Di simpang jalanan itu, beberapa tahun yang lalu sering kali aku bertemu dengan beliau. Saat seragam putih abu-abu masih menempel di badan ini. Ketika pagi menjelang atau siang mulai merayap ke ujung senja, di simpang jalanan itu, beberapa tahun yang lalu namun ternyata hingga kini pun belum berubah. Seorang bapak masih mengayuh becak tuanya sambil diiringi dengan nyanyian-nyanyian kecil di bibirnya.
Mang Usman, seorang lelaki yang kini mulai beranjak senja, namun sisa-sisa tenaganya masih cukup perkasa untuk mengayuh becak tuanya melintasi jalanan desa menembus hingga ke pasar di kota kecamatan sana.
Dulu, sering aku dibawanya ketika kebetulan kami mengarah ke arah yang sama.
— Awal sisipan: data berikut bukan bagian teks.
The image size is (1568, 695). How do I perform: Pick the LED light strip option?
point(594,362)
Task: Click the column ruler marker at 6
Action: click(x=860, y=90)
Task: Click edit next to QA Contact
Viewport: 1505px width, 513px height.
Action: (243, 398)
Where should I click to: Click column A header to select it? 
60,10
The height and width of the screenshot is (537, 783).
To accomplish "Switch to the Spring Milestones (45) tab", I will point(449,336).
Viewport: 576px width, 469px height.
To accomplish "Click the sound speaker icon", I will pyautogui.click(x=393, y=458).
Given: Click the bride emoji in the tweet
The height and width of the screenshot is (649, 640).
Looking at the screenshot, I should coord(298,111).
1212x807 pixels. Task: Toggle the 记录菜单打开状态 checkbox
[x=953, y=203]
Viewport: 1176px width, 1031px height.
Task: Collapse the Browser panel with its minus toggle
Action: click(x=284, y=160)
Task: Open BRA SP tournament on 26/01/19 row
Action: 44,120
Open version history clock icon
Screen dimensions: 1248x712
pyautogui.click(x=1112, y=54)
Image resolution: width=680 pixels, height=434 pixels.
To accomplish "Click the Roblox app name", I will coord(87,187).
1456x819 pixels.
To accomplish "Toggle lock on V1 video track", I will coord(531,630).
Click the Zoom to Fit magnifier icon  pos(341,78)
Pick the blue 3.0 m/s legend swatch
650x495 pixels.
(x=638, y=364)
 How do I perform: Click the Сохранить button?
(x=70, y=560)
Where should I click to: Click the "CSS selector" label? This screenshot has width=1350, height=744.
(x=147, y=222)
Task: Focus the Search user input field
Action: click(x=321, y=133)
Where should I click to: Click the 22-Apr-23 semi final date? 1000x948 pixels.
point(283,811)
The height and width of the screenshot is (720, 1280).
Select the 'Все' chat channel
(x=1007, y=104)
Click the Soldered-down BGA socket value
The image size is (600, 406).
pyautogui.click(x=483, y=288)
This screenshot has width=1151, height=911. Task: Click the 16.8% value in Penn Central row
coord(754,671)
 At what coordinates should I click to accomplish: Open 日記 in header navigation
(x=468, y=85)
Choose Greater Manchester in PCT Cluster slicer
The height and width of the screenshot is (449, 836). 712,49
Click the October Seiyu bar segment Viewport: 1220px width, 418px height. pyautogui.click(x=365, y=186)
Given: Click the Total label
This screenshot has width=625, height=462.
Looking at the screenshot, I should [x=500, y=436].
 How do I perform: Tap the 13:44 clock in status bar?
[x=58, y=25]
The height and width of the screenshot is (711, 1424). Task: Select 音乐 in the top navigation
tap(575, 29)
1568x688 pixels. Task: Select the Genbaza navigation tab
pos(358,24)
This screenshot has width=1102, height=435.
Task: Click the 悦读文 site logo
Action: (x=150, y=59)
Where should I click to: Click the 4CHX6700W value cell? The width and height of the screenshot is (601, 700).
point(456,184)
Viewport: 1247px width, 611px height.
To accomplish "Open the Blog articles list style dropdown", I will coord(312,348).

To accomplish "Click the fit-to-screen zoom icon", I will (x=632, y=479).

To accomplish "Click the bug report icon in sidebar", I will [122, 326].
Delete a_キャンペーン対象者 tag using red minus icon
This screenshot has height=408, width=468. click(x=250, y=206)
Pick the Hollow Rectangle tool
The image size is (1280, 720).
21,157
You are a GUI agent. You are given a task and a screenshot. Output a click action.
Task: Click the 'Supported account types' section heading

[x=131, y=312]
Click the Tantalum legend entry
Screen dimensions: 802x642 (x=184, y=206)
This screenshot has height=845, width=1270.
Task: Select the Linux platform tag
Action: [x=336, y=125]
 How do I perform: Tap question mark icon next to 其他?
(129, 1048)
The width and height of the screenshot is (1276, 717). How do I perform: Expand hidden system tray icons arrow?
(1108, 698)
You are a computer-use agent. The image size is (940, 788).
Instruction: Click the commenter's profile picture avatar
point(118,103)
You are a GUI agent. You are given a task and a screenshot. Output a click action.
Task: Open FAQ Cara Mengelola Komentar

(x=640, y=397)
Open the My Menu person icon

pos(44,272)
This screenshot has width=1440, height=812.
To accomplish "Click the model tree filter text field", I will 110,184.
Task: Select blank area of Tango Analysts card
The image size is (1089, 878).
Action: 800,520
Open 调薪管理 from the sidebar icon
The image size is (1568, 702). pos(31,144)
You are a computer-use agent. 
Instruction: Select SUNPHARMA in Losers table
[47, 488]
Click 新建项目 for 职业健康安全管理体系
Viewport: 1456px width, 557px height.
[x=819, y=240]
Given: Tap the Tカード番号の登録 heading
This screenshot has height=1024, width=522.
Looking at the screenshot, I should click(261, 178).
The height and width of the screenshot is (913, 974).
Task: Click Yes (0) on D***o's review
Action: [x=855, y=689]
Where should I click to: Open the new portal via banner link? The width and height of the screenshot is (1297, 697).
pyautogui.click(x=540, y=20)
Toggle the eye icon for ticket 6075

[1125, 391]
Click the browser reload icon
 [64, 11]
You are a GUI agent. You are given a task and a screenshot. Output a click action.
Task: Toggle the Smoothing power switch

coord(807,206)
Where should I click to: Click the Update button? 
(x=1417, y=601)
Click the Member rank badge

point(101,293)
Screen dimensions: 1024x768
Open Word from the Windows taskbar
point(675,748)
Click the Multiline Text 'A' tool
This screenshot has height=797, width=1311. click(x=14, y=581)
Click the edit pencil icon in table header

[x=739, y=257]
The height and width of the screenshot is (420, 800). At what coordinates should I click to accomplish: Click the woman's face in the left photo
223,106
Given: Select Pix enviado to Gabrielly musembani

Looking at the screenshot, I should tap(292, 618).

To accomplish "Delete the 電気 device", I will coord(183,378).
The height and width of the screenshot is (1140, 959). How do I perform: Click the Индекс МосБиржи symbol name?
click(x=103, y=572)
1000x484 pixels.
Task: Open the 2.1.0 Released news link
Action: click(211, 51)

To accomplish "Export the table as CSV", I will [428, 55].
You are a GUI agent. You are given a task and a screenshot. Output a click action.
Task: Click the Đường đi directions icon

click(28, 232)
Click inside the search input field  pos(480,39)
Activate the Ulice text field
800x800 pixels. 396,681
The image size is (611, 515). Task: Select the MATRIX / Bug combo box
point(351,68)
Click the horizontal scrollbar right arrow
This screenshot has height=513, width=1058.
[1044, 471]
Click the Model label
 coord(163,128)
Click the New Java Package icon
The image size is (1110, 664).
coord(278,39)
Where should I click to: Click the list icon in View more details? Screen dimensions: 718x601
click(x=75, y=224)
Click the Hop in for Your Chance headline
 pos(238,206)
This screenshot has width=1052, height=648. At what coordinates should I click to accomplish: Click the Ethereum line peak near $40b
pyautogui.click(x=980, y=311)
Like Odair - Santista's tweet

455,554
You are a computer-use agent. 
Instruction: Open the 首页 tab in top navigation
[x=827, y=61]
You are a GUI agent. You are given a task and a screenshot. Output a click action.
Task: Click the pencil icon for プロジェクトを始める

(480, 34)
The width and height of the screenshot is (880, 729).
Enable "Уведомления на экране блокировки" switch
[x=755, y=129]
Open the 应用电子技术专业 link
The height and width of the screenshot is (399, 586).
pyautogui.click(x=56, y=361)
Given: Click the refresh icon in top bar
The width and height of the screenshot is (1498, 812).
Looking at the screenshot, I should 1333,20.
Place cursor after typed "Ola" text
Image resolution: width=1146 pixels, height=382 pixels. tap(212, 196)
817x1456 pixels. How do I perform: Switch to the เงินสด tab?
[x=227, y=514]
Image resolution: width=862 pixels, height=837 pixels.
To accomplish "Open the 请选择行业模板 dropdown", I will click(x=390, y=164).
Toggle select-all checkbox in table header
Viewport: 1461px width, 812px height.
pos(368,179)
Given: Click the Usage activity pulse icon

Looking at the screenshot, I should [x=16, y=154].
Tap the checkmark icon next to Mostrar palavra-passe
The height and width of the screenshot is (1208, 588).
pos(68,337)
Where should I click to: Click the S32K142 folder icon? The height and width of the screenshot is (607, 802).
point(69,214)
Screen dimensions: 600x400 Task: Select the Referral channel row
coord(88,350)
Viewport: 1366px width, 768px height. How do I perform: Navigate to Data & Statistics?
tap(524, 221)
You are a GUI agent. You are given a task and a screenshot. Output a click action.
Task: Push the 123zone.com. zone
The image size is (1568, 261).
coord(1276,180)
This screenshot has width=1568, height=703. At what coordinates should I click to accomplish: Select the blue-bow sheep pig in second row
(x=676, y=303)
Sambil berbincang di sepanjang perjalanan ia selalu bertutur tentang pengharapannya bagi kami anak-anak negeri. Ia bilang kalau nanti siapa tahu di antara kami ada yang sudah jadi presiden, mudah-mudahan kami tidak akan melupakan orang-orang yang seperti dirinya katanya. Aku hanya tertawa saat itu.
Tinggal di sebuah rumah mungil bersama dengan satu orang istri dan dua orang anak ternyata tidak menjamin beliau hidup sejahtera, seperti yang didengung-dengungkan pemerintah sedikit anak lebih sejahtera. Setidaknya jika aku lihat dari sudut pandang dan dari sisi ekonomi. Namun, yang aku cukup salut dari beliau adalah kegigihan serta keistikomahannya dalam mengemban tugas sebagai seorang kepala keluarga. Dari pagi hingga hampir penghujung petang beliau masih terus semangat menjemput rezeki.
Dan kini, kerinduan akan suasana itu telah menjadikanku duduk kembali di dalam becak tuanya. Mang Usman menjawab sederhana, ketika kutanyakan apakah tak bosan mengayuh becak dari dulu hingga sekarang?
"Jika ini adalah jalan rezeki untuk keluarga bapak, tentunya tak ada alasan untuk bapak untuk tidak mensyukurinya. Bukankah ini pun akan menjadi pengantar kita jika nanti tak ada lagi kesempatan buat kita hidup di dunia ini, untuk mengantar kita menuju surgaNya?" ujarnya polos. Masih seperti 15 tahun yang lalu.
Aku hanya tersenyum. Seperti pematang kecil yang kini telah menjadi satu jalur utama menuju kampung kami, kiranya begitu pun apa yang dilakukannya hingga kini.
"Apa pun yang bapak lakukan, sepanjang dengan niat tulus dan keikhlasan dalam rangka beribadah kepadaNya, insya Allah ini semua akan menjadi satu jalan menuju ridhaNya. Dengan izin Allah, masih akan ada jalan ke surga bagi hamba-hamba yang selalu memohon ridhaNya," terusnya.
Daun-daun padi di hamparan sawah yang berada di kanan kiri jalanan kini seakan gemulai mengangguk-anggukkan tubuhnya.
Memang selalu benar, bukan dari sekedar hitung-hitungan harta untuk mengukur bahagia seseorang itu. Namun, sejauh mana seseorang bisa mensyukuri apa yang telah diberikan oleh Allah baginya. Maka di sanalah letak kebahagiaan itu sesungguhnya.
Padahal aku tahu, dengan tinggal di sebuah rumah yang lebih mirip dikatakan (maaf) sebuah gubuk kecil beralas tanah, yang terkadang harus berjinjit jika musim hujan telah membawa air-air hujannya masuk ke bagian dalam rumahnya itu, beliau harus mampu berjuang bersama istrinya mengurusi seluruh anggota keluarganya. Belum lagi jika dilihat ternyata semakin hari persaingan pada lahan rizkinya semakin bertambah susah saja. Banyak orang lebih memilih menumpang ojek atau angkot daripada menumpang becak.
Aku kira itu akan meluluhkan semangat beliau. Tapi ternyata tidak. Allah telah menunjukkan kuasaNya, menjamin kehidupan atas umatNya.
Sekali lagi, aku salut kepada beliau. Mang Usman memang bukan seorang sosok yang mampu menyulap negeri ini menjadi sebuah negeri yang makmur dalam satu balikan telapak tangan, namun dari semangat, keikhlasan, serta kesyukurannya telah jauh lebih dari hanya berbuat seperti itu. Ia telah mampu menghadirkan berjuta butiran semangat lagi bagi kami yang terkadang terlalu mudah menyerah ketika satu kesulitan menghadang di depan perjalanan kehidupan kami.